Le projet Proxis-Marché Péné-Péné, initié par la Chambre de Commerce, d’Industrie et de Services (CCIS-RDC) en partenariat avec la Fondation Isifua, évolue à grands pas. L’annonce a été faite par le président de la Chambre, Jean-Robert Isifua Bokumbe, lors d’un point de presse tenu ce mercredi 25 février 2025.
D’entrée de jeu, il a rappelé qu’il s’agit d’un vaste projet visant à créer, à travers le pays, des marchés de proximité modernes et structurés, exclusivement dédiés à la commercialisation de produits biologiques. Le projet prévoit un accompagnement permanent des commerçantes — principalement les mamans — ainsi que des producteurs agricoles, grâce à un circuit efficace d’approvisionnement et de conservation, des formations adaptées et la dotation en outils de travail adéquats.
Une mission économique au Maroc
Dans cette dynamique, Jean-Robert Isifua a annoncé l’organisation, dans les prochaines semaines, d’une mission économique au Maroc au profit d’une dizaine de femmes commerçantes et de quelques hommes.
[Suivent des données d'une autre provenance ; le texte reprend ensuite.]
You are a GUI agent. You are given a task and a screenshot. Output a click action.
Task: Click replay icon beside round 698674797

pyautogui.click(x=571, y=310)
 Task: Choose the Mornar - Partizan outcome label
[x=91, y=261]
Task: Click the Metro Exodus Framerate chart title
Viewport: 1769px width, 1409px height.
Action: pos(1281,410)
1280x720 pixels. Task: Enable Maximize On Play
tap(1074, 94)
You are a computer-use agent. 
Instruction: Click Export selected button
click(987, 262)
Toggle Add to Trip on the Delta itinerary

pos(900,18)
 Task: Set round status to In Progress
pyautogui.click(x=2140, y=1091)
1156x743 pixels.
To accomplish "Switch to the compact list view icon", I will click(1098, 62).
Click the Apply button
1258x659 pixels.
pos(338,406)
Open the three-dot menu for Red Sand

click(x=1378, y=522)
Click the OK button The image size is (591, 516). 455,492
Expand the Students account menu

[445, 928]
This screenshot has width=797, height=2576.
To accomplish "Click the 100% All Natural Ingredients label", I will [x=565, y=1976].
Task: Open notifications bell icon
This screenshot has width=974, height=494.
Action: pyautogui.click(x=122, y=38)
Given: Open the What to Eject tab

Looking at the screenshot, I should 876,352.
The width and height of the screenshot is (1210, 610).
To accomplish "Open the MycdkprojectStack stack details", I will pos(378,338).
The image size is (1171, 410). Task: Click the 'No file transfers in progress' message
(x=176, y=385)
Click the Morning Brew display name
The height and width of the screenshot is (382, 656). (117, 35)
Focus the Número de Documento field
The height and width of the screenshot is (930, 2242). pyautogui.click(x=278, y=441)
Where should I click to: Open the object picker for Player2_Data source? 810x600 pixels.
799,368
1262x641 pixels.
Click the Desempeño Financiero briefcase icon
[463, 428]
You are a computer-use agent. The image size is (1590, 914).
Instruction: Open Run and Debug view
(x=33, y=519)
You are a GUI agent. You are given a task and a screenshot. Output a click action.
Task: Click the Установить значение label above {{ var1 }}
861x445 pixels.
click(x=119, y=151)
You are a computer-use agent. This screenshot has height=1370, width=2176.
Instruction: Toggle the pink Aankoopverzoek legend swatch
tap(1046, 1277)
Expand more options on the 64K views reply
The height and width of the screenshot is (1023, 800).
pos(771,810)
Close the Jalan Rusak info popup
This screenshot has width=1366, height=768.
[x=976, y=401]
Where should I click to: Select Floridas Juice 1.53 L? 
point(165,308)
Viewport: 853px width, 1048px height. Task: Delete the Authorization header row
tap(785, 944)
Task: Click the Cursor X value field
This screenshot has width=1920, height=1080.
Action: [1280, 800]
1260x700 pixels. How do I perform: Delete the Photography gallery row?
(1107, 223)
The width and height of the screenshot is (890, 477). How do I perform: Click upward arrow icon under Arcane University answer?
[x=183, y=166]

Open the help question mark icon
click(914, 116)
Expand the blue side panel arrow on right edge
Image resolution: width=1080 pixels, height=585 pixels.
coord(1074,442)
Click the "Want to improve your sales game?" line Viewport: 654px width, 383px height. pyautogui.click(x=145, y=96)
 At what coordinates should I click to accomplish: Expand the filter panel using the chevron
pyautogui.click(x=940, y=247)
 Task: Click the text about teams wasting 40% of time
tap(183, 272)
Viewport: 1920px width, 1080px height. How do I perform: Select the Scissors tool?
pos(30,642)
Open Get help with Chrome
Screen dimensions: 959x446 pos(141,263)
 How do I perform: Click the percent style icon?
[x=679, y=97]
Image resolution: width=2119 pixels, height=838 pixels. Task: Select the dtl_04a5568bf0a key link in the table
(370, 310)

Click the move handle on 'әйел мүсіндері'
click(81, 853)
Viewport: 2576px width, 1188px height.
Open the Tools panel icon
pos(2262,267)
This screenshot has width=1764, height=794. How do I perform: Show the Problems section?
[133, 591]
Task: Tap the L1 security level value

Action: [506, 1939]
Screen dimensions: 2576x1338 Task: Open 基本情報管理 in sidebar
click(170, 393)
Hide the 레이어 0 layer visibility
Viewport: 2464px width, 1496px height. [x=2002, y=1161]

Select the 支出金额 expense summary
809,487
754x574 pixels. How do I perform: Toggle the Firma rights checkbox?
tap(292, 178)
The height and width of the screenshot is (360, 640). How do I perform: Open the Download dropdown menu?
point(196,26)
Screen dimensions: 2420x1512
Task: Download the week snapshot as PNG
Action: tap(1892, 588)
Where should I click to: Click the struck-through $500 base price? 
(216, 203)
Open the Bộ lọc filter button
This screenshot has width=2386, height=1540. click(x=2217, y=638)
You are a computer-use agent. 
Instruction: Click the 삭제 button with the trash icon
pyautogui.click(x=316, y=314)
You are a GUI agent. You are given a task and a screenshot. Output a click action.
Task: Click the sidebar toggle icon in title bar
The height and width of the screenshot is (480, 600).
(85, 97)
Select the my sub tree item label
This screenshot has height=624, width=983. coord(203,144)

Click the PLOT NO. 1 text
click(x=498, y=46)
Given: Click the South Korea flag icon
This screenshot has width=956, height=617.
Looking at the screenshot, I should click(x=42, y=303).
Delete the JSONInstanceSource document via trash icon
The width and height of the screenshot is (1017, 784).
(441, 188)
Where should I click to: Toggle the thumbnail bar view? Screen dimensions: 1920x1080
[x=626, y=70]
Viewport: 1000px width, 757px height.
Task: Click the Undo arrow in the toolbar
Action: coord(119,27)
L’objectif est de leur permettre de suivre une formation de formateurs axée sur la création de coopératives et de franchises structurées, tout en s’imprégnant des expériences et bonnes pratiques internationales.
« Pour le déploiement du projet Proxis-Marché Péné-Péné, il est essentiel que les mamans et femmes commerçantes bénéficient de formations appropriées. Pour devenir gérante dans ce projet, une formation préalable est indispensable. Les Proxis-Marchés fonctionneront sous forme de marchés franchisés. C’est dans cette optique que nous avons envisagé cette mission économique au Maroc », a-t-il expliqué.
Un modèle économique structuré et encadré
Afin de garantir la rigueur, l’excellence et la crédibilité technique du projet, un cabinet international a été recruté pour réaliser une analyse approfondie du modèle économique, identifier les forces et contraintes, définir les opportunités stratégiques ainsi que les premières matrices financières et scénarios opérationnels.
Selon Jean-Robert Isifua, le projet va bien au-delà de la simple construction de marchés :
« Nous vivons un moment que je qualifierais de mutation sociale et économique de notre pays. Il ne s’agit pas de créer un marché de plus, mais de transformer l’économie sociale en faisant des femmes commerçantes de véritables parties prenantes de l’activité économique. »
Le projet repose sur deux grands axes : une partie agricole (zone verte), destinée aux coopératives de femmes commerçantes qui produiront les denrées à commercialiser ;
une partie industrielle, comprenant des zones de transformation, d’emballage, d’étiquetage et de contrôle qualité, en collaboration avec l’Office Congolais de Contrôle (OCC), afin de garantir le respect des normes internationales.
Les produits seront centralisés au niveau d’une centrale d’achat avant leur distribution dans les Proxis-Marchés.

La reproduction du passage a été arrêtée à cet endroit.